公職選挙法違反の罪に問われていた元法相の河井克行被告に対し、東京地裁が懲役3年の実刑判決を言い渡しました。

河井克行被告は、妻の案里元議員が初当選した2019年の参議院選挙をめぐり、広島県の地元議員らに現金を渡して買収したなどとして、公職選挙法違反の罪に問われています。

弁護側はこれまで、執行猶予付きの判決を求めていましたが、東京地裁は「同種の選挙買収の事案の中でも、際立って重い部類に属する事案」などと指摘し克行被告に懲役3年、追徴金130万円の実刑判決を言い渡しました。

東京地裁は、克行被告が行った現金提供の規模について、広島県全域にわたり、100人にあわせておよそ2870万円を渡したと認定し、「極めて大規模な選挙買収」「現金の受け取りを拒む者に対して、無理やり受け取らせるなど、悪質なものも少なくない」としました。

また、克行被告側が大半の現金の提供について、選挙買収が主な目的ではなかったと主張していた点については、「案里元議員の当選を得たいという目的が克行被告にあったことは紛れもない事実であり、厳しい非難が向けられることに変わりはない」と述べました。克行被告は実刑判決が告げられた際、微動だにせず、裁判長の言葉を聞いていました。

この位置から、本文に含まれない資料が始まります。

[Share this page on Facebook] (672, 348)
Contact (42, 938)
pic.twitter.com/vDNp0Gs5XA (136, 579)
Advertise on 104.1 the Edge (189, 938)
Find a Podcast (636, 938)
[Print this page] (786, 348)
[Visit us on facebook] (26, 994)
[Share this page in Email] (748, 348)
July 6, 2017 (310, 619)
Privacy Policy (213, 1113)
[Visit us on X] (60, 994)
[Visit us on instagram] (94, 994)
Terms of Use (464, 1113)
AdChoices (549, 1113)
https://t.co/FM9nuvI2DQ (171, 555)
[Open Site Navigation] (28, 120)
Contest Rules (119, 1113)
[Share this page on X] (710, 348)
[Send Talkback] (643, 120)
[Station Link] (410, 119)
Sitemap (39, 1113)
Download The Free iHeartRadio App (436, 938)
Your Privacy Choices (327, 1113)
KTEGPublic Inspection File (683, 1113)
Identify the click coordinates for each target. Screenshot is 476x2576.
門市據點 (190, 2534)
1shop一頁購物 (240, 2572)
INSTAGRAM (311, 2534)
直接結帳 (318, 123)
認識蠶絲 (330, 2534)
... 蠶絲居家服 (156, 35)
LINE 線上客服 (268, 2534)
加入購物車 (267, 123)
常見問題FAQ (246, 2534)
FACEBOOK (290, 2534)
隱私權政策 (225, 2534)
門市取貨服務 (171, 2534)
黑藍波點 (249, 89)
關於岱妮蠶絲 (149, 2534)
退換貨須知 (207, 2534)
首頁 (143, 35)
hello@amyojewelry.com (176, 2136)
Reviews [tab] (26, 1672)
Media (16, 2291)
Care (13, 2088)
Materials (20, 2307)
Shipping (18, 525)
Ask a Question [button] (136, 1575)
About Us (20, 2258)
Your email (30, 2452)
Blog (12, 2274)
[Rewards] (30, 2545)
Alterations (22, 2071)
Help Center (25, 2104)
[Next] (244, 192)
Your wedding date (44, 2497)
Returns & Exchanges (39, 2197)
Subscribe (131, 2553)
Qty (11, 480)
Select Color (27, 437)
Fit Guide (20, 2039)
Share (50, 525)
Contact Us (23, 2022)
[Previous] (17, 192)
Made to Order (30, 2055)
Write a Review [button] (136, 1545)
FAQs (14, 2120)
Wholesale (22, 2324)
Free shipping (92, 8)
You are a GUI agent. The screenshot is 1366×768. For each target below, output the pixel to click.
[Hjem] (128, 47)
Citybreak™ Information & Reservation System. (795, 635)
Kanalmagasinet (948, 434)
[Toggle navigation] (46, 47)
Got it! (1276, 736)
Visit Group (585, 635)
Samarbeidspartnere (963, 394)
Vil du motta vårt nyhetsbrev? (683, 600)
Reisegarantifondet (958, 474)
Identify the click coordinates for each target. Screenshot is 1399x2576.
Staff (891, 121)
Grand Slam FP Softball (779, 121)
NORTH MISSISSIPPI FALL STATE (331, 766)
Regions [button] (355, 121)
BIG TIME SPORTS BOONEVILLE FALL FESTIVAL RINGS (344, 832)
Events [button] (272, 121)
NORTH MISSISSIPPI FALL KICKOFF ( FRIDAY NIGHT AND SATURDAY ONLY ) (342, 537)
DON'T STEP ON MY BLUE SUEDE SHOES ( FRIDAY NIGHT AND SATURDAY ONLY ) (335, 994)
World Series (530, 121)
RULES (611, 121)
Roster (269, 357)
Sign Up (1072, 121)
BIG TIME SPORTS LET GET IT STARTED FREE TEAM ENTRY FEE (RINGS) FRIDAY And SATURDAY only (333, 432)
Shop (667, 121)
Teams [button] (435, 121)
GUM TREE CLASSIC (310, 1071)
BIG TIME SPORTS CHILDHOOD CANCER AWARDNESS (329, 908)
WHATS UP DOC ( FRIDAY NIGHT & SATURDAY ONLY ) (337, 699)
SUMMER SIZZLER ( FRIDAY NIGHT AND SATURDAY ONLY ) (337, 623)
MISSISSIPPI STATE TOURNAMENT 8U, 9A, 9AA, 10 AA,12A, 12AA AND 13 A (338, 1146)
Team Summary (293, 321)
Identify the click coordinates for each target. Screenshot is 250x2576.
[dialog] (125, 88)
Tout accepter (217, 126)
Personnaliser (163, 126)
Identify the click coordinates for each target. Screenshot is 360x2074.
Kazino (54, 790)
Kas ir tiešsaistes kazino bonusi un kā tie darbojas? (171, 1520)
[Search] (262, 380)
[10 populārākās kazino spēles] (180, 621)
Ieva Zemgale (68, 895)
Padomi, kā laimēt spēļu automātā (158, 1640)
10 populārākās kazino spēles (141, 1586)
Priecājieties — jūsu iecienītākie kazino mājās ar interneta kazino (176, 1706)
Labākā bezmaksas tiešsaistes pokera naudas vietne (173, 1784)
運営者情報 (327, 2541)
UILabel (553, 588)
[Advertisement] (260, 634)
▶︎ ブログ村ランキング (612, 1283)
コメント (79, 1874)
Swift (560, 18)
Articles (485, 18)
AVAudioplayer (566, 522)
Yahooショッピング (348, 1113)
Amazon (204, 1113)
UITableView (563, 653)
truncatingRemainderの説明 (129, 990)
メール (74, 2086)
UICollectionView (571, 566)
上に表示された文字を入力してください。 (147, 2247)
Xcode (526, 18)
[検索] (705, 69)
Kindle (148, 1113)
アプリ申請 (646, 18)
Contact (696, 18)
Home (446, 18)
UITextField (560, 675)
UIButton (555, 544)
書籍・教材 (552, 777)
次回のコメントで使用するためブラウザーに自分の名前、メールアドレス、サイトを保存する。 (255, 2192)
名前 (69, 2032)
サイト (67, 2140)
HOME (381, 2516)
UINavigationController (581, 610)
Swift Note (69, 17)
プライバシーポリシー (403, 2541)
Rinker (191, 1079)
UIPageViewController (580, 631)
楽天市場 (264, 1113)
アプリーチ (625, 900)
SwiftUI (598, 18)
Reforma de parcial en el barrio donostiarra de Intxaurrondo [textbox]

その後、およそ1時間続いた判決の言い渡しが終わると、傍聴席と弁護側に向かって深く一礼しました。閉廷後、克行被告の弁護側は、「事実認定、量刑ともに承服できない」として即日、控訴しました。また、弁護側は保釈請求も行いましたが、東京地裁はこれに対し保釈を認めない決定をしました。

逮捕からちょうど1年の18日、克行被告は実刑判決を受け再び東京拘置所に収監されました。